» Directions for this task: Reproduce the listing below, substituting "interface agent" for every occurrence of "GUI agent" and leaving everything else unchanged.

[start of Record list]

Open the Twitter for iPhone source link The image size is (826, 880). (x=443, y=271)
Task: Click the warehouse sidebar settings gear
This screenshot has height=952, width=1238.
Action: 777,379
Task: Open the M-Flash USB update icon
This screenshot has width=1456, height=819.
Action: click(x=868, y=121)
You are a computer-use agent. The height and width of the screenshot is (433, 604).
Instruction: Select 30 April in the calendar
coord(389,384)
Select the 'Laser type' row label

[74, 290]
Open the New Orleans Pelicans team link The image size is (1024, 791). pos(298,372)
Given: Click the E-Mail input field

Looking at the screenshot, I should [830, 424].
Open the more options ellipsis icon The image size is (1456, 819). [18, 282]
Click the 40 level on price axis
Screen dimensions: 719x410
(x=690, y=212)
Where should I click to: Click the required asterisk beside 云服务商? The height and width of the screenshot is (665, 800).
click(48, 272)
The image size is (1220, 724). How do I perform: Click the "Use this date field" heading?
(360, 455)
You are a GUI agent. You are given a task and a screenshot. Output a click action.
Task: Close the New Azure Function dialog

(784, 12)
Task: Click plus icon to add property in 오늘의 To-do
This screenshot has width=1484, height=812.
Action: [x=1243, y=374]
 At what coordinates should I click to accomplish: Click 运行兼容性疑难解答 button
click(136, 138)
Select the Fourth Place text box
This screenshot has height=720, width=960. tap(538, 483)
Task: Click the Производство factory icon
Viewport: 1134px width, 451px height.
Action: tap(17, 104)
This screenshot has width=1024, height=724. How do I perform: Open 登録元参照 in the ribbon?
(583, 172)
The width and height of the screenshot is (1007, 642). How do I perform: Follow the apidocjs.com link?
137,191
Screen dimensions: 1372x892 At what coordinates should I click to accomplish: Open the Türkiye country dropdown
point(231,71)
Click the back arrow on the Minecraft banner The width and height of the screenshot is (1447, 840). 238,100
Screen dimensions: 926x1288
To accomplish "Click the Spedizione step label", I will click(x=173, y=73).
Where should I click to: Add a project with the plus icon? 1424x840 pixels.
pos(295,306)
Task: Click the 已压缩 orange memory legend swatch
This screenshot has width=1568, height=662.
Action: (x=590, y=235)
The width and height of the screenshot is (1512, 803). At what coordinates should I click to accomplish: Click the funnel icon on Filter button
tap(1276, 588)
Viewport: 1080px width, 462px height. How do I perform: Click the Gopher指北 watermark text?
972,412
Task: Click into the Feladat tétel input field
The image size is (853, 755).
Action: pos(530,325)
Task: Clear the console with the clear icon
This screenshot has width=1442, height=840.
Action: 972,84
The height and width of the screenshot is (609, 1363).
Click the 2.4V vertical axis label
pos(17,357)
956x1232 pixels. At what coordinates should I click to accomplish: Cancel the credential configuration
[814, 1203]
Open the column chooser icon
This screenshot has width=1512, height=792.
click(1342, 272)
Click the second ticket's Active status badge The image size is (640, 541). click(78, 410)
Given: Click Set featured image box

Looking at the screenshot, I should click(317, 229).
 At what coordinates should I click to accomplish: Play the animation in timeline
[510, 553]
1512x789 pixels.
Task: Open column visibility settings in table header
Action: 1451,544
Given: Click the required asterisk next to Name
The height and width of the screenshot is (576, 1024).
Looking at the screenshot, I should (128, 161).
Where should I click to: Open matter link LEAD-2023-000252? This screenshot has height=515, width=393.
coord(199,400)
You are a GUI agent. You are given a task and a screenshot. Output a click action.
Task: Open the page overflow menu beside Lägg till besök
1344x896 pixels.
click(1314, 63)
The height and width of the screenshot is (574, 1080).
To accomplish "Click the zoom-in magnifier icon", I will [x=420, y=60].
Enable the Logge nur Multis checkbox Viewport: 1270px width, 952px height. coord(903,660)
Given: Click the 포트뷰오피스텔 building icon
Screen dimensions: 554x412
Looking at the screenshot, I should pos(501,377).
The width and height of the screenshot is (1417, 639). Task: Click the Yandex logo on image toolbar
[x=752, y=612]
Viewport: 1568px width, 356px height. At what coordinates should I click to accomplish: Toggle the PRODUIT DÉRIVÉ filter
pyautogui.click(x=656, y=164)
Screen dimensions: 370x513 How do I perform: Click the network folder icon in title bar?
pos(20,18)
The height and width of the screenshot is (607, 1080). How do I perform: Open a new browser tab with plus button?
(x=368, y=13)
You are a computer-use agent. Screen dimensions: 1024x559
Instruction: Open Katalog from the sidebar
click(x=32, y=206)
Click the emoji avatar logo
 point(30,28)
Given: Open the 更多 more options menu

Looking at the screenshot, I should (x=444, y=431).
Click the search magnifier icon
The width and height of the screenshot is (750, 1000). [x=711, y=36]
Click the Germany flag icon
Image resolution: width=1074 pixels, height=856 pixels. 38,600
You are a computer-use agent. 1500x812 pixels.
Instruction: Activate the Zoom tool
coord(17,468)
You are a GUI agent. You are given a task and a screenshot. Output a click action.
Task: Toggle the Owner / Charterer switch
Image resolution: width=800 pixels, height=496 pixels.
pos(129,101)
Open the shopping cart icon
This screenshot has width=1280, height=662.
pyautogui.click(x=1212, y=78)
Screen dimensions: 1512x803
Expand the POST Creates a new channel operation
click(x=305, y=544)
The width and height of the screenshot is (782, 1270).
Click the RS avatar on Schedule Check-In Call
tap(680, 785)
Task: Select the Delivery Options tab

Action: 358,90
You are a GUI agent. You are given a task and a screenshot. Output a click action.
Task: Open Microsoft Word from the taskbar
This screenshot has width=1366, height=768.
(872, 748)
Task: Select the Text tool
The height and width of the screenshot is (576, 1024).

[end of Record list]

» The output:
Open the Twitter for iPhone source link The image size is (826, 880). (x=443, y=271)
Task: Click the warehouse sidebar settings gear
This screenshot has height=952, width=1238.
Action: 777,379
Task: Open the M-Flash USB update icon
This screenshot has width=1456, height=819.
Action: click(x=868, y=121)
You are a computer-use agent. The height and width of the screenshot is (433, 604).
Instruction: Select 30 April in the calendar
coord(389,384)
Select the 'Laser type' row label

[74, 290]
Open the New Orleans Pelicans team link The image size is (1024, 791). pos(298,372)
Given: Click the E-Mail input field

Looking at the screenshot, I should [830, 424].
Open the more options ellipsis icon The image size is (1456, 819). [18, 282]
Click the 40 level on price axis
Screen dimensions: 719x410
(x=690, y=212)
Where should I click to: Click the required asterisk beside 云服务商? The height and width of the screenshot is (665, 800).
click(48, 272)
The image size is (1220, 724). How do I perform: Click the "Use this date field" heading?
(360, 455)
You are a interface agent. You are given a task and a screenshot. Output a click action.
Task: Close the New Azure Function dialog

(784, 12)
Task: Click plus icon to add property in 오늘의 To-do
This screenshot has width=1484, height=812.
Action: [x=1243, y=374]
 At what coordinates should I click to accomplish: Click 运行兼容性疑难解答 button
click(136, 138)
Select the Fourth Place text box
This screenshot has height=720, width=960. tap(538, 483)
Task: Click the Производство factory icon
Viewport: 1134px width, 451px height.
Action: tap(17, 104)
This screenshot has width=1024, height=724. How do I perform: Open 登録元参照 in the ribbon?
(583, 172)
The width and height of the screenshot is (1007, 642). How do I perform: Follow the apidocjs.com link?
137,191
Screen dimensions: 1372x892 At what coordinates should I click to accomplish: Open the Türkiye country dropdown
point(231,71)
Click the back arrow on the Minecraft banner The width and height of the screenshot is (1447, 840). 238,100
Screen dimensions: 926x1288
To accomplish "Click the Spedizione step label", I will click(x=173, y=73).
Where should I click to: Add a project with the plus icon? 1424x840 pixels.
pos(295,306)
Task: Click the 已压缩 orange memory legend swatch
This screenshot has width=1568, height=662.
Action: (x=590, y=235)
The width and height of the screenshot is (1512, 803). At what coordinates should I click to accomplish: Click the funnel icon on Filter button
tap(1276, 588)
Viewport: 1080px width, 462px height. How do I perform: Click the Gopher指北 watermark text?
972,412
Task: Click into the Feladat tétel input field
The image size is (853, 755).
Action: pos(530,325)
Task: Clear the console with the clear icon
This screenshot has width=1442, height=840.
Action: 972,84
The height and width of the screenshot is (609, 1363).
Click the 2.4V vertical axis label
pos(17,357)
956x1232 pixels. At what coordinates should I click to accomplish: Cancel the credential configuration
[814, 1203]
Open the column chooser icon
This screenshot has width=1512, height=792.
click(1342, 272)
Click the second ticket's Active status badge The image size is (640, 541). click(78, 410)
Given: Click Set featured image box

Looking at the screenshot, I should click(317, 229).
 At what coordinates should I click to accomplish: Play the animation in timeline
[510, 553]
1512x789 pixels.
Task: Open column visibility settings in table header
Action: 1451,544
Given: Click the required asterisk next to Name
The height and width of the screenshot is (576, 1024).
Looking at the screenshot, I should (128, 161).
Where should I click to: Open matter link LEAD-2023-000252? This screenshot has height=515, width=393.
coord(199,400)
You are a interface agent. You are given a task and a screenshot. Output a click action.
Task: Open the page overflow menu beside Lägg till besök
1344x896 pixels.
click(1314, 63)
The height and width of the screenshot is (574, 1080).
To accomplish "Click the zoom-in magnifier icon", I will [x=420, y=60].
Enable the Logge nur Multis checkbox Viewport: 1270px width, 952px height. coord(903,660)
Given: Click the 포트뷰오피스텔 building icon
Screen dimensions: 554x412
Looking at the screenshot, I should pos(501,377).
The width and height of the screenshot is (1417, 639). Task: Click the Yandex logo on image toolbar
[x=752, y=612]
Viewport: 1568px width, 356px height. At what coordinates should I click to accomplish: Toggle the PRODUIT DÉRIVÉ filter
pyautogui.click(x=656, y=164)
Screen dimensions: 370x513 How do I perform: Click the network folder icon in title bar?
pos(20,18)
The height and width of the screenshot is (607, 1080). How do I perform: Open a new browser tab with plus button?
(x=368, y=13)
You are a computer-use agent. Screen dimensions: 1024x559
Instruction: Open Katalog from the sidebar
click(x=32, y=206)
Click the emoji avatar logo
 point(30,28)
Given: Open the 更多 more options menu

Looking at the screenshot, I should (x=444, y=431).
Click the search magnifier icon
The width and height of the screenshot is (750, 1000). [x=711, y=36]
Click the Germany flag icon
Image resolution: width=1074 pixels, height=856 pixels. 38,600
You are a computer-use agent. 1500x812 pixels.
Instruction: Activate the Zoom tool
coord(17,468)
You are a interface agent. You are given a task and a screenshot. Output a click action.
Task: Toggle the Owner / Charterer switch
Image resolution: width=800 pixels, height=496 pixels.
pos(129,101)
Open the shopping cart icon
This screenshot has width=1280, height=662.
pyautogui.click(x=1212, y=78)
Screen dimensions: 1512x803
Expand the POST Creates a new channel operation
click(x=305, y=544)
The width and height of the screenshot is (782, 1270).
Click the RS avatar on Schedule Check-In Call
tap(680, 785)
Task: Select the Delivery Options tab

Action: 358,90
You are a interface agent. You are given a task and a screenshot. Output a click action.
Task: Open Microsoft Word from the taskbar
This screenshot has width=1366, height=768.
(872, 748)
Task: Select the Text tool
The height and width of the screenshot is (576, 1024).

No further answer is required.